__What the task asks__. Copy every line of the records below verbatim, keeping each character unchanged.

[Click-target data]
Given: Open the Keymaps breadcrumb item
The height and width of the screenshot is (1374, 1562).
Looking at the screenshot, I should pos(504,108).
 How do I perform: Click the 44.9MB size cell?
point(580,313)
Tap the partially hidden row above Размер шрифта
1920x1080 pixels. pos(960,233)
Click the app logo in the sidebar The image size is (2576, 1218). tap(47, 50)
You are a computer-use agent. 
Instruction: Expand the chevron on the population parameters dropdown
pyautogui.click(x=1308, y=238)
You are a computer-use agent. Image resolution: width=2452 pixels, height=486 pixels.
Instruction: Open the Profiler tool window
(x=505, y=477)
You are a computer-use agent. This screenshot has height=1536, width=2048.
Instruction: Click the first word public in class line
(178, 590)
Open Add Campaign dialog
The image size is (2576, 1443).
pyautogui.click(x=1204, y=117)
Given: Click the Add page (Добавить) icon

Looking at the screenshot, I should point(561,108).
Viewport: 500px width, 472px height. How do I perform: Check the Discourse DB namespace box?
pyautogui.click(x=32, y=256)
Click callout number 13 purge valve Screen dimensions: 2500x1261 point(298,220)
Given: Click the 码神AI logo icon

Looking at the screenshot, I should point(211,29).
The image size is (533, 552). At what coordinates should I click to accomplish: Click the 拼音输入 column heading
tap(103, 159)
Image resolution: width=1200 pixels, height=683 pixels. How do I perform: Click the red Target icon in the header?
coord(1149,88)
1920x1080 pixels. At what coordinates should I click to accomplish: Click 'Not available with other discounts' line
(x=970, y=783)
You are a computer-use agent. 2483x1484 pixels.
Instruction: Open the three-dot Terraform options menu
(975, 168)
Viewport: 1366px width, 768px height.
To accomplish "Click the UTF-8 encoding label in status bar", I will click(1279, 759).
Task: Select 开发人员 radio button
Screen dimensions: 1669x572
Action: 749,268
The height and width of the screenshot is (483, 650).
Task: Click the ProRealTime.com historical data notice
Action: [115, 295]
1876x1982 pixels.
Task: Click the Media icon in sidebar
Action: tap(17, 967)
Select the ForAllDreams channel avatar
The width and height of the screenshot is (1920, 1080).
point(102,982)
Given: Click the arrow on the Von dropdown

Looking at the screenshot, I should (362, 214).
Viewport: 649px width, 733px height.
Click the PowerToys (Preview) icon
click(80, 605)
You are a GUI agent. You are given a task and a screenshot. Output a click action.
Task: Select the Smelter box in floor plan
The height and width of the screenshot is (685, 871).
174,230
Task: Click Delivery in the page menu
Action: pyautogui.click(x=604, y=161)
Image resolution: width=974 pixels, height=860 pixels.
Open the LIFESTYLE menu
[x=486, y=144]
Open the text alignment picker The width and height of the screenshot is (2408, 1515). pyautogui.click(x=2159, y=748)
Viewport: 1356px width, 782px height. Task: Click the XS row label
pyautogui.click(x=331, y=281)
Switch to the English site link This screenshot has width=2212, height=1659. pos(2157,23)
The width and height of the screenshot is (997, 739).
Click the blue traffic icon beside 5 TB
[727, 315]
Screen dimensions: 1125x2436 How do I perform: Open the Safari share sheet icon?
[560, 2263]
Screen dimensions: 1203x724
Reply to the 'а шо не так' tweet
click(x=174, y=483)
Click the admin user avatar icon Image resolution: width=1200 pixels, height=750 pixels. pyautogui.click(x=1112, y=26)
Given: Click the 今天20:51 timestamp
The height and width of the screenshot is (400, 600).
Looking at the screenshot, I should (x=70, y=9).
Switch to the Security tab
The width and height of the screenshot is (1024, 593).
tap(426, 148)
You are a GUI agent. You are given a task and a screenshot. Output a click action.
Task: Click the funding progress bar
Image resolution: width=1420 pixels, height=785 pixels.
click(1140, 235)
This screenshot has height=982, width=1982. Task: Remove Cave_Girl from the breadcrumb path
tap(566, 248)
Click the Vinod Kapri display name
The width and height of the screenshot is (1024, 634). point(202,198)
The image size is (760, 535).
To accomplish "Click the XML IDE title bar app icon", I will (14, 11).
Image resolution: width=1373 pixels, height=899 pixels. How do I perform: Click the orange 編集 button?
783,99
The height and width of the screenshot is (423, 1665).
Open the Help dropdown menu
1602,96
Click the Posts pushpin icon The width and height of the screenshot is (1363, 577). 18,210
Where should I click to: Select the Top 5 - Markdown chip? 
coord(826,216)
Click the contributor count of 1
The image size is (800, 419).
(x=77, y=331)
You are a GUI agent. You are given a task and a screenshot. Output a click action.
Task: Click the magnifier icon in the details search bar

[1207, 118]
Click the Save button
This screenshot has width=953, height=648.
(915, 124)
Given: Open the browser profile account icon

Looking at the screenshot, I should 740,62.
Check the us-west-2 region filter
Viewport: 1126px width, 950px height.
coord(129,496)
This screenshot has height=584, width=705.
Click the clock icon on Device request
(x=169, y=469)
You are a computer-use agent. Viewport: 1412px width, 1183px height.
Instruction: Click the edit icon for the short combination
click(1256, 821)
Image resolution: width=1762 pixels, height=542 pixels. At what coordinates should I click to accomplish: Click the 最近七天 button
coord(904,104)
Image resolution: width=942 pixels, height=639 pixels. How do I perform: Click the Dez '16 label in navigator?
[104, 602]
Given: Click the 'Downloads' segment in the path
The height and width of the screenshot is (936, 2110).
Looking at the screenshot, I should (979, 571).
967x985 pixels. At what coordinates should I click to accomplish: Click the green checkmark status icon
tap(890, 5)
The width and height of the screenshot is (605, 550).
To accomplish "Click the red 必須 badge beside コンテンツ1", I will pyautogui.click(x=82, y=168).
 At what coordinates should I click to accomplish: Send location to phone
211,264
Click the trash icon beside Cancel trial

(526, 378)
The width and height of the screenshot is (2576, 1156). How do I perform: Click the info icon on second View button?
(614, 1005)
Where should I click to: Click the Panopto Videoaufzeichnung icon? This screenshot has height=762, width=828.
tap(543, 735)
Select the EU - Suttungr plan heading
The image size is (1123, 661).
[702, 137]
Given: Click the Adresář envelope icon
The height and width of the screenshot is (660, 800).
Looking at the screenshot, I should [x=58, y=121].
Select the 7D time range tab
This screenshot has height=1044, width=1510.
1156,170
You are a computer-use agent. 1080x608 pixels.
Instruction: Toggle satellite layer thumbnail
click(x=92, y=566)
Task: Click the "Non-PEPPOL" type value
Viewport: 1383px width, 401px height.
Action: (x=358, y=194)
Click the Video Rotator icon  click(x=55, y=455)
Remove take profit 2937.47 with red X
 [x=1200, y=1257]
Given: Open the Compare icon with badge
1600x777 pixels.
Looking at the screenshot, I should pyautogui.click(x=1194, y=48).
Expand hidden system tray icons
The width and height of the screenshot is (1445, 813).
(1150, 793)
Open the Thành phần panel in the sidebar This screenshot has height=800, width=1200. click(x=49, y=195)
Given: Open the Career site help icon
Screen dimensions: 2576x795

__Task response__.
Given: Open the Keymaps breadcrumb item
The height and width of the screenshot is (1374, 1562).
Looking at the screenshot, I should pos(504,108).
 How do I perform: Click the 44.9MB size cell?
point(580,313)
Tap the partially hidden row above Размер шрифта
1920x1080 pixels. pos(960,233)
Click the app logo in the sidebar The image size is (2576, 1218). tap(47, 50)
You are a computer-use agent. 
Instruction: Expand the chevron on the population parameters dropdown
pyautogui.click(x=1308, y=238)
You are a computer-use agent. Image resolution: width=2452 pixels, height=486 pixels.
Instruction: Open the Profiler tool window
(x=505, y=477)
You are a computer-use agent. This screenshot has height=1536, width=2048.
Instruction: Click the first word public in class line
(178, 590)
Open Add Campaign dialog
The image size is (2576, 1443).
pyautogui.click(x=1204, y=117)
Given: Click the Add page (Добавить) icon

Looking at the screenshot, I should point(561,108).
Viewport: 500px width, 472px height. How do I perform: Check the Discourse DB namespace box?
pyautogui.click(x=32, y=256)
Click callout number 13 purge valve Screen dimensions: 2500x1261 point(298,220)
Given: Click the 码神AI logo icon

Looking at the screenshot, I should point(211,29).
The image size is (533, 552). At what coordinates should I click to accomplish: Click the 拼音输入 column heading
tap(103, 159)
Image resolution: width=1200 pixels, height=683 pixels. How do I perform: Click the red Target icon in the header?
coord(1149,88)
1920x1080 pixels. At what coordinates should I click to accomplish: Click 'Not available with other discounts' line
(x=970, y=783)
You are a computer-use agent. 2483x1484 pixels.
Instruction: Open the three-dot Terraform options menu
(975, 168)
Viewport: 1366px width, 768px height.
To accomplish "Click the UTF-8 encoding label in status bar", I will click(1279, 759).
Task: Select 开发人员 radio button
Screen dimensions: 1669x572
Action: 749,268
The height and width of the screenshot is (483, 650).
Task: Click the ProRealTime.com historical data notice
Action: [115, 295]
1876x1982 pixels.
Task: Click the Media icon in sidebar
Action: tap(17, 967)
Select the ForAllDreams channel avatar
The width and height of the screenshot is (1920, 1080).
point(102,982)
Given: Click the arrow on the Von dropdown

Looking at the screenshot, I should (362, 214).
Viewport: 649px width, 733px height.
Click the PowerToys (Preview) icon
click(80, 605)
You are a GUI agent. You are given a task and a screenshot. Output a click action.
Task: Select the Smelter box in floor plan
The height and width of the screenshot is (685, 871).
174,230
Task: Click Delivery in the page menu
Action: pyautogui.click(x=604, y=161)
Image resolution: width=974 pixels, height=860 pixels.
Open the LIFESTYLE menu
[x=486, y=144]
Open the text alignment picker The width and height of the screenshot is (2408, 1515). pyautogui.click(x=2159, y=748)
Viewport: 1356px width, 782px height. Task: Click the XS row label
pyautogui.click(x=331, y=281)
Switch to the English site link This screenshot has width=2212, height=1659. pos(2157,23)
The width and height of the screenshot is (997, 739).
Click the blue traffic icon beside 5 TB
[727, 315]
Screen dimensions: 1125x2436 How do I perform: Open the Safari share sheet icon?
[560, 2263]
Screen dimensions: 1203x724
Reply to the 'а шо не так' tweet
click(x=174, y=483)
Click the admin user avatar icon Image resolution: width=1200 pixels, height=750 pixels. pyautogui.click(x=1112, y=26)
Given: Click the 今天20:51 timestamp
The height and width of the screenshot is (400, 600).
Looking at the screenshot, I should (x=70, y=9).
Switch to the Security tab
The width and height of the screenshot is (1024, 593).
tap(426, 148)
You are a GUI agent. You are given a task and a screenshot. Output a click action.
Task: Click the funding progress bar
Image resolution: width=1420 pixels, height=785 pixels.
click(1140, 235)
This screenshot has height=982, width=1982. Task: Remove Cave_Girl from the breadcrumb path
tap(566, 248)
Click the Vinod Kapri display name
The width and height of the screenshot is (1024, 634). point(202,198)
The image size is (760, 535).
To accomplish "Click the XML IDE title bar app icon", I will (14, 11).
Image resolution: width=1373 pixels, height=899 pixels. How do I perform: Click the orange 編集 button?
783,99
The height and width of the screenshot is (423, 1665).
Open the Help dropdown menu
1602,96
Click the Posts pushpin icon The width and height of the screenshot is (1363, 577). 18,210
Where should I click to: Select the Top 5 - Markdown chip? 
coord(826,216)
Click the contributor count of 1
The image size is (800, 419).
(x=77, y=331)
You are a GUI agent. You are given a task and a screenshot. Output a click action.
Task: Click the magnifier icon in the details search bar

[1207, 118]
Click the Save button
This screenshot has width=953, height=648.
(915, 124)
Given: Open the browser profile account icon

Looking at the screenshot, I should 740,62.
Check the us-west-2 region filter
Viewport: 1126px width, 950px height.
coord(129,496)
This screenshot has height=584, width=705.
Click the clock icon on Device request
(x=169, y=469)
You are a computer-use agent. Viewport: 1412px width, 1183px height.
Instruction: Click the edit icon for the short combination
click(1256, 821)
Image resolution: width=1762 pixels, height=542 pixels. At what coordinates should I click to accomplish: Click the 最近七天 button
coord(904,104)
Image resolution: width=942 pixels, height=639 pixels. How do I perform: Click the Dez '16 label in navigator?
[104, 602]
Given: Click the 'Downloads' segment in the path
The height and width of the screenshot is (936, 2110).
Looking at the screenshot, I should (979, 571).
967x985 pixels. At what coordinates should I click to accomplish: Click the green checkmark status icon
tap(890, 5)
The width and height of the screenshot is (605, 550).
To accomplish "Click the red 必須 badge beside コンテンツ1", I will pyautogui.click(x=82, y=168).
 At what coordinates should I click to accomplish: Send location to phone
211,264
Click the trash icon beside Cancel trial

(526, 378)
The width and height of the screenshot is (2576, 1156). How do I perform: Click the info icon on second View button?
(614, 1005)
Where should I click to: Click the Panopto Videoaufzeichnung icon? This screenshot has height=762, width=828.
tap(543, 735)
Select the EU - Suttungr plan heading
The image size is (1123, 661).
[702, 137]
Given: Click the Adresář envelope icon
The height and width of the screenshot is (660, 800).
Looking at the screenshot, I should [x=58, y=121].
Select the 7D time range tab
This screenshot has height=1044, width=1510.
1156,170
You are a computer-use agent. 1080x608 pixels.
Instruction: Toggle satellite layer thumbnail
click(x=92, y=566)
Task: Click the "Non-PEPPOL" type value
Viewport: 1383px width, 401px height.
Action: (x=358, y=194)
Click the Video Rotator icon  click(x=55, y=455)
Remove take profit 2937.47 with red X
 [x=1200, y=1257]
Given: Open the Compare icon with badge
1600x777 pixels.
Looking at the screenshot, I should pyautogui.click(x=1194, y=48).
Expand hidden system tray icons
The width and height of the screenshot is (1445, 813).
(1150, 793)
Open the Thành phần panel in the sidebar This screenshot has height=800, width=1200. click(x=49, y=195)
Given: Open the Career site help icon
Screen dimensions: 2576x795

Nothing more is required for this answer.